Evidence for Theresa May’s leadership bid

Theresa MayTwitter was awash with “TM4PM” frenzy over the weekend after Theresa May delivered a speech to the ConservativeHome 2015 Victory conference that carried the undertones of a leadership bid.

The home secretary used the gathering of Conservative activists to sketch out her vision of Conservatism, just in case David Cameron’s one doesn’t wash with voters in 2015. She went far beyond her remit as she floated the idea of profit-making schools and a comprehensive industrial strategy.

Tim Montgomerie, ConHome’s founder and editor who has just been appointed the Times’s comment editor, was quick to calm the hype. He pointed out that May had agreed to speak at the event last November, quashing any talk of a post-Eastleigh leadership push. He also said May was loyal to Cameron and that her loyalty was one of her best qualities.

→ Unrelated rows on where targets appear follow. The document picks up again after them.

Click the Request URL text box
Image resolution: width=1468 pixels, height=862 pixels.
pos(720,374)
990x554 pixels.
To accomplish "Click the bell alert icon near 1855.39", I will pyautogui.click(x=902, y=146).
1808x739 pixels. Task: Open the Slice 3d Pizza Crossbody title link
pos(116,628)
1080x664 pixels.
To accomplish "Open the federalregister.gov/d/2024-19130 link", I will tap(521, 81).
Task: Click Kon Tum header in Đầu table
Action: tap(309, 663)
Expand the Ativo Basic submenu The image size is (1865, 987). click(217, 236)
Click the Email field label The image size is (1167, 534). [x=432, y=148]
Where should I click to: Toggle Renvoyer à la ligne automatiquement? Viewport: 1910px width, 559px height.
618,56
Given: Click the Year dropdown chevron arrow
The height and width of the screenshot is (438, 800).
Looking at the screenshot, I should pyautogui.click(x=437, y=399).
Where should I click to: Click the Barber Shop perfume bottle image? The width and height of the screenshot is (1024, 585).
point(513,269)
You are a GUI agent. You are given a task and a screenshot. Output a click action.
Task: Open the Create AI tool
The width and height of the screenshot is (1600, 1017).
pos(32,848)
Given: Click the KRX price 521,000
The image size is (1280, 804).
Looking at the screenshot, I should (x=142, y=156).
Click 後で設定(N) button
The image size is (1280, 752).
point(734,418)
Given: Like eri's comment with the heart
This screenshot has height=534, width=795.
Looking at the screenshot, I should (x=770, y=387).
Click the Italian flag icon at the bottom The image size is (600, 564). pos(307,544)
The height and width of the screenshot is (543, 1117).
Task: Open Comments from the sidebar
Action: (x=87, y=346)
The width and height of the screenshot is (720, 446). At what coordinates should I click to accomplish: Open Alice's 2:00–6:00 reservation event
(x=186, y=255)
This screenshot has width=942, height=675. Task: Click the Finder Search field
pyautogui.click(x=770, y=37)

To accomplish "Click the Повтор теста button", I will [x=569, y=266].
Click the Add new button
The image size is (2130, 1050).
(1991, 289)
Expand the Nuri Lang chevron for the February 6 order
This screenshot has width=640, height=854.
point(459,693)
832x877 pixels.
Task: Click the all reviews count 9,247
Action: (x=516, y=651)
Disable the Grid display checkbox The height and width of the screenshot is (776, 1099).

But as everyone pored over her big picture vision, one policy wonk remarked wryly that it was the bit left out that suggested a tilt at Cameron. As May trotted through her Vince Cable-like idea for an industrial strategy, she hit upon promoting special clusters of industry.

Government should identify geographical clusters of industry – like biotech in Cambridge, he semiconductor industry in the south west of England or the Formula One corridor in Oxford, Warwick and Birmingham – so we can help develop these clusters further, put British businesses at the forefront of industrial innovation, and create thousands of new jobs.

Sensible enough, but why did May fail to mention Cameron’s Tech City in Shoreditch as she trotted around innovation England?

Apparently, it is widely known throughout government that No 10 expects Tech City to be promoted at all opportunities, and yet May declined to give her boss’s pet project a mention.

My source says:

She went out of her way not to mention Tech City. Was it an intentional omission or just proof she is not in the spin machine to know about that sort of stuff?

Montgomerie’s take that May remains loyal to Cameron may well be right, but it helps if you namecheck your leader’s favourite initiative when giving that “this-is-not-a-leadership-speech” speech.